しえるといたら、考えてなくても自然に自分と比較してしまう。自分がダメに感じてしまう。りんたにはそれがたえられなかった。


 ただひたすらしえると離れたくて、自分の弱さと向き合いたくなくて走ったとき、周りの子どもがだんだんと多くなるのに気づいた。みんな、りんたと同じか、少し大きい背丈だった。

 見たこともない服装や肌の色、目の色をした子どもたちは、みんなりんたと同じようにサマー・サンタクロースに選ばれたのだ。


 うつむきながら走っていたため、何度目かの子どもにぶつかった時、人ごみに行き止まりにされた。じっと立ち止まって顔を上げず、人ごみがなくなるのを待った。

 いま、りんたはとても悲しい顔をしているから、どうにも顔を上げられない。だから今ここがどこなのかもわからない。

 ただ、とても美しいハープの音がどんどん近づいてきて少しずつりんたの心を癒しているのは確かだった。

 すると突然、聞き覚えのある声が街中に響いた。


『やあ、こんにちは、選ばれたサマー・サンタクロースさん、よくぞ海の街に来てくれた!』

 わあっと周りの子どもたちが歓声をあげる。見ず知らずの場所で唯一自分の知っている存在があることに少しだけ安心した声だった。

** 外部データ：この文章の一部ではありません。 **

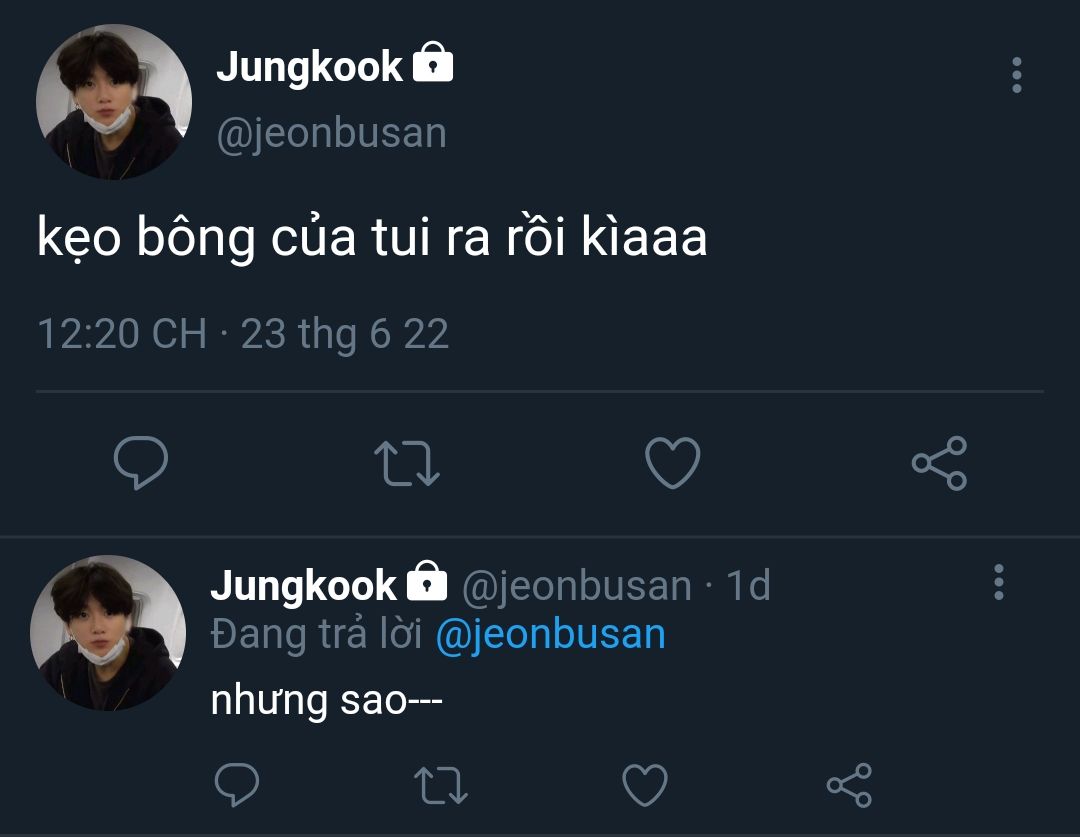Click the lock icon in the reply tweet header
This screenshot has width=1080, height=837.
pos(427,582)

『きみたちがここにいるのは、偶然でもなんでもない、来るべくして来た子どもたちが集ったんだ。色んな不安もあると思う、でも、もうきみたちはサンタクロースだ。国の人々を幸せにするのさ、自分に自信をもって、今日からクリスマスまでの一週間、一緒に頑張っていこうぜ』

(来るべくして来た子どもたち……)


 少し乾いたプンの声に、りんたの心は安心よりも不安がふくらんだ。どうしても自分が「来るべくして来た子どもたち」の一人だとは思えなかった。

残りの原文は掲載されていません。